But on arrival at “Arbeitserziehungslager Reichenau”, Innsbruck, camp authorities told the guards that they were not prepared to accept the prisoners. Instead the prisoners were sent to the village hotel at Niederdorf, where they arrived on April 28.
Contrary to expectations, the building was unavailable as it was being used by three German Wehrmacht generals.
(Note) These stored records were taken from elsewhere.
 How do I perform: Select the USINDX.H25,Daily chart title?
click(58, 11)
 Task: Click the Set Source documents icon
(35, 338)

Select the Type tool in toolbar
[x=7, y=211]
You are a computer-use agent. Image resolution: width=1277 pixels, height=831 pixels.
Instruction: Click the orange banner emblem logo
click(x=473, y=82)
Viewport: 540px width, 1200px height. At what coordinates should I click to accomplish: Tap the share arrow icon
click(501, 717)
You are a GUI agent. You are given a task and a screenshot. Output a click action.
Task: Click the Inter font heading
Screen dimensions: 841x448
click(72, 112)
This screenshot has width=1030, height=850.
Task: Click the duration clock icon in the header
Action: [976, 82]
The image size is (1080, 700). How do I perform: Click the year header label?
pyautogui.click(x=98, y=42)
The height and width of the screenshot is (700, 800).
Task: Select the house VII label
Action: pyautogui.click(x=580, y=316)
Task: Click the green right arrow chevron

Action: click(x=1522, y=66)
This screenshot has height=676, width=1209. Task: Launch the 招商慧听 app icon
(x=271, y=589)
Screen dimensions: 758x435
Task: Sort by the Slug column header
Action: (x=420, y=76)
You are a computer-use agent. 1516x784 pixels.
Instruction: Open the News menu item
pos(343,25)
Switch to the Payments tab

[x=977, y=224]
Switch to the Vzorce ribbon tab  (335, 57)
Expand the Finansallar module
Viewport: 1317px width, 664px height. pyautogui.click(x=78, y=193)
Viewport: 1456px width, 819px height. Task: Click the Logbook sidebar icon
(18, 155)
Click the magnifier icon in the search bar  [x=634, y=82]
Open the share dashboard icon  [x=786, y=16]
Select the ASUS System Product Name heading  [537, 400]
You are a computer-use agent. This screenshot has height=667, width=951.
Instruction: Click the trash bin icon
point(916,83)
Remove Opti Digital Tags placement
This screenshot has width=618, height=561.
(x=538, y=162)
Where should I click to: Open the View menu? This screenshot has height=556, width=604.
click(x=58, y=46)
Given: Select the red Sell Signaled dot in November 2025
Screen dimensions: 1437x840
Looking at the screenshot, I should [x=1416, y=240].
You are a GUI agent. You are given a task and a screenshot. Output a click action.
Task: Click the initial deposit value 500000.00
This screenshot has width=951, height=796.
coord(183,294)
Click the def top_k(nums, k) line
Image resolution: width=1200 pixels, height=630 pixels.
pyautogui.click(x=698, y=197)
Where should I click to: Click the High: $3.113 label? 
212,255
A delegation from the prisoners' committee—that included Colonel Bogislaw von Bonin who had been imprisoned for allowing a retreat on the Eastern Front—made contact with the senior army officers and made known the identity of the high-status prisoners and the fear that they were to be executed before liberation by US troops.
A message was sent to Wehrmacht troops at Bozen commanded by Captain Wichard von Alvensleben, who decided to come and protect the prisoners with his soldiers.
On April 30 against the background of advancing US troops and Alvensleben’s unit, which had now surrounded the village, the SS guards decided to escape.
The free prisoners were then accommodated at the Pragser Wildsee Hotel until US troops marched into Niederdorf on May 5.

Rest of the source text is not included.